Monday, March 7, 2022

Reflections - This story by James Tobin is reprinted courtesy of the Heritage Project at the University of Michigan

The next day, Bill Gamson remarked on how students opposed to the teach-in had come into one of the late-late seminars, and a genuine debate ensued.

“This was our purpose — to promote serious examination of United States policy,” Gamson said. “I learned something I should have known — how bright and serious our students are. The closeness between faculty and students was most moving…. I think the approach last night was clearly superior to our original plan.”
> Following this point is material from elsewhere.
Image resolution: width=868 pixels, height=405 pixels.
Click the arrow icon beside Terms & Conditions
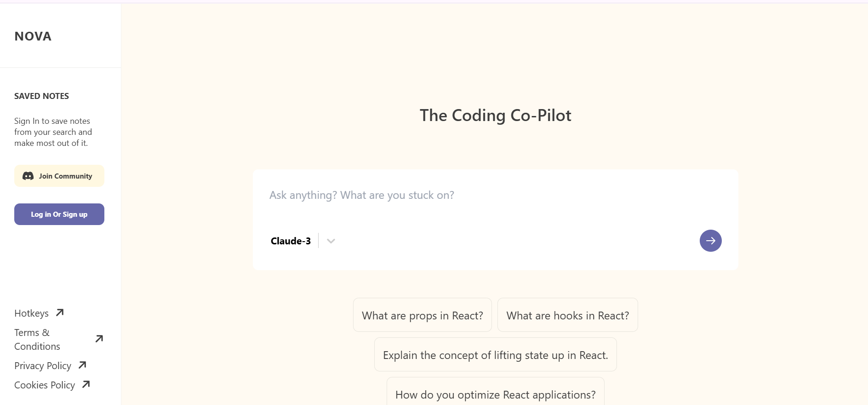[x=99, y=339]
Even before the teach-in, organizers had been calling friends and colleagues in their disciplines at other campuses. Two days after the Michigan event, faculty held a teach-in at Columbia University. Two weeks later came the teach-in at Michigan State and many more all that spring — Chicago, Wisconsin, Western Reserve, MIT, Harvard, the University of Washington, Johns Hopkins, San Francisco State, Penn State, Texas, Illinois, Oregon. A new thing had been born, and an antiwar movement had begun in earnest.

Jack Rothman saw the teach-in as proof of his friend Arnold Kaufman’s “radical liberal” strategy — a middle way in progressive politics between the moderation of petition-gatherers and the rejectionist strike tactics of radicals.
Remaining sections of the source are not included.